→ **Directions for this task**: Since pictures are not wanted in the copy, output only the rest of each record exactly.
-.-.-
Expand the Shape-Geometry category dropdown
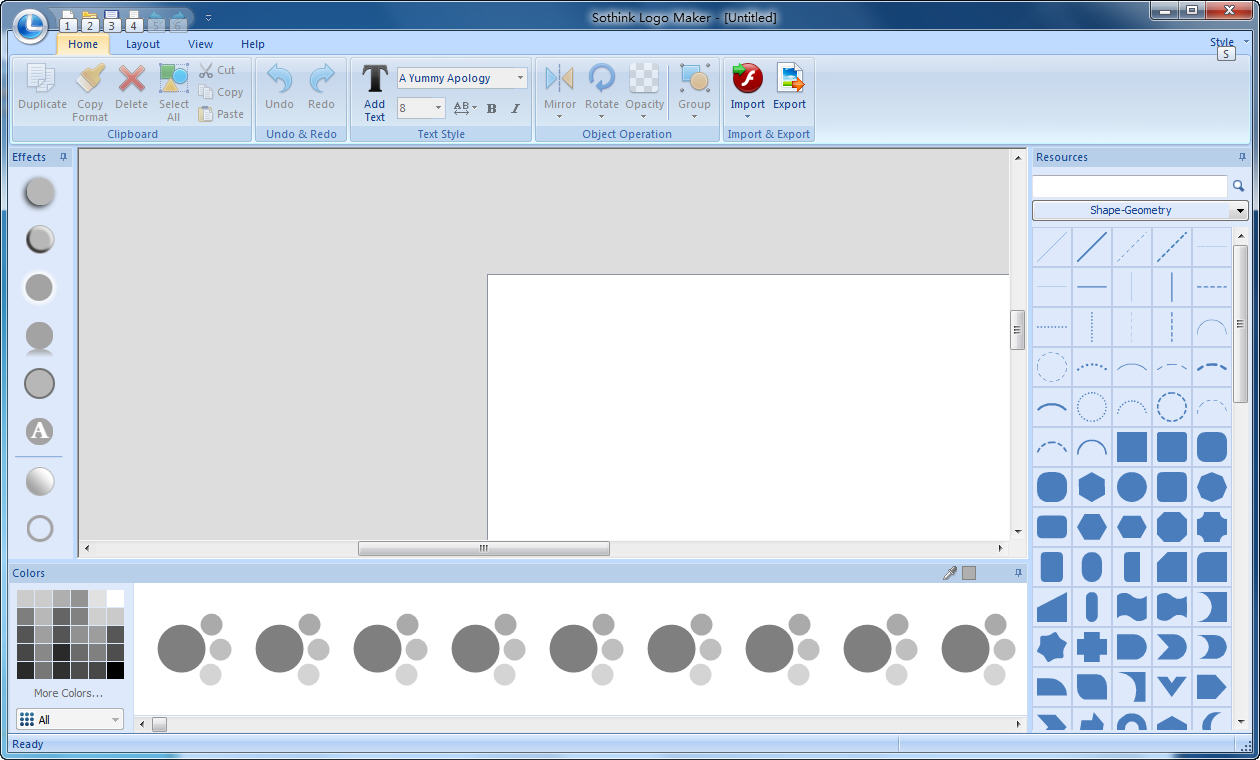(1240, 210)
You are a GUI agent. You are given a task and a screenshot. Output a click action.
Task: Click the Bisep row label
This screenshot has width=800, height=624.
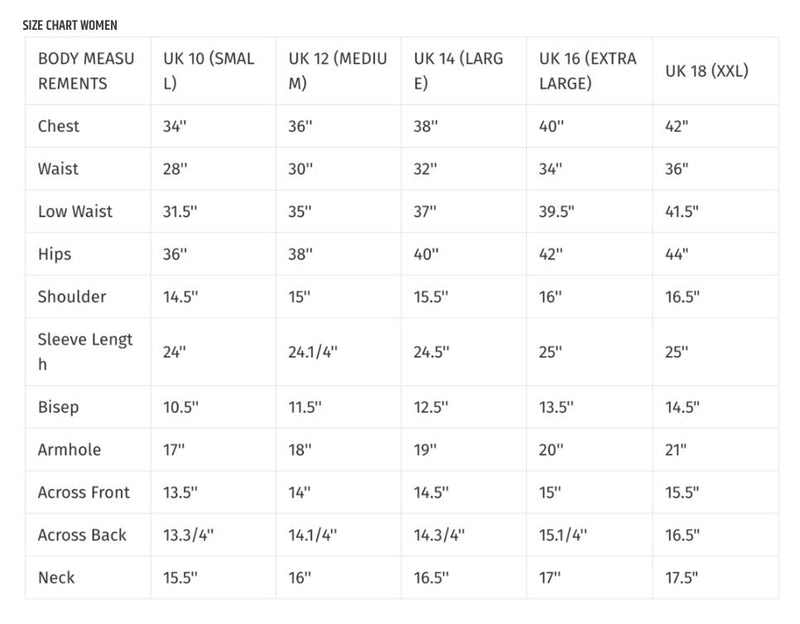coord(57,408)
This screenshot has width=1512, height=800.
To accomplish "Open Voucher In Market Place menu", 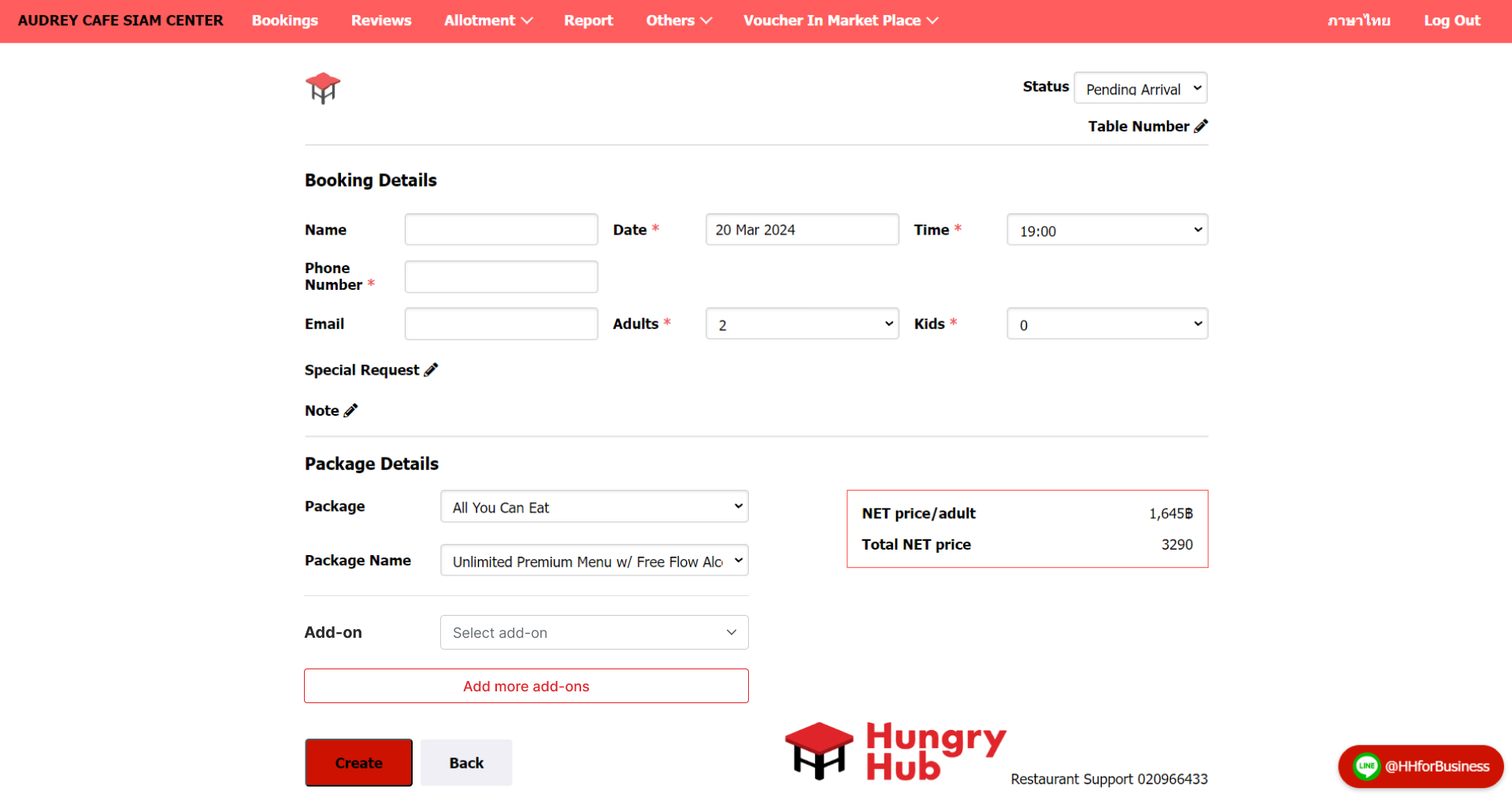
-.-.-
→ **Response to this task**:
Expand the Shape-Geometry category dropdown
(1240, 210)
You are a GUI agent. You are given a task and a screenshot. Output a click action.
Task: Click the Bisep row label
This screenshot has width=800, height=624.
coord(57,408)
This screenshot has width=1512, height=800.
To accomplish "Open Voucher In Market Place menu", 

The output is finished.